One objection to air disc brakes is that technicians’ training on and familiarity with drum brakes is far greater. That’s a legitimate concern, though it could be temporary. There’s also some notion among truck owners that air disc brakes are somehow experimental.

But resistance to air disc brakes appears to be weakening. Bendix Spicer Foundation Brake recently reported that its air disc brakes have experienced a 30 percent year-over-year growth in units sold in each of the past three years and that an estimated 150,000 Bendix air disc brakes are now in use on North American highways on equipment sold by all six of the major truck OEMs.

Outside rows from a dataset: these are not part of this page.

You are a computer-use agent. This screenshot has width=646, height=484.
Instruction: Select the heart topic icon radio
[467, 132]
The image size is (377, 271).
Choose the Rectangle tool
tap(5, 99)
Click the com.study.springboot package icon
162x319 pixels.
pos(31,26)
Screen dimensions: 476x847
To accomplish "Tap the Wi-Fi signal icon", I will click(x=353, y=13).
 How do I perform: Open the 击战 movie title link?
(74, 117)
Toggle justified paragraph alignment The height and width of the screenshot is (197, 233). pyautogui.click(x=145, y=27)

“Our air disc brakes have a track record of more than 20 years,” says Jon Morrison, president of Meritor Wabco Vehicle Control Systems. Morrison notes that the disc versus drum issue doesn’t necessarily have to be a strictly either/or proposition. Meritor Wabco offers air disc brakes as an all-wheel package, or front air disc brakes combined with rear drum brakes and trailer air disc brakes. A disc-drum hybrid solution could offer a fleet operation the opportunity to gain some experience with air disc brakes at a lower cost than an all-wheel package.

Bendix says that its line of foundation brakes – which include drum, air disc and combinations of the two – already can meet the new government mandate and that it offers application-specific solutions that provide improved safety and reduced cost per mile.

“The final rule is an important step toward balancing stopping performance between the many vehicle types that share our roadways, and we look forward to working with our OEM customers in this vital effort,” says Walter Frankiewicz, president of Bendix Spicer Foundation Brake.

One point that all brake suppliers emphasize is that there will be more than one way to achieve NHTSA’s stopping distance mandate. Fleet owners will be able to find braking configurations that make sense for their operations without having to adopt specific technologies required by a government agency.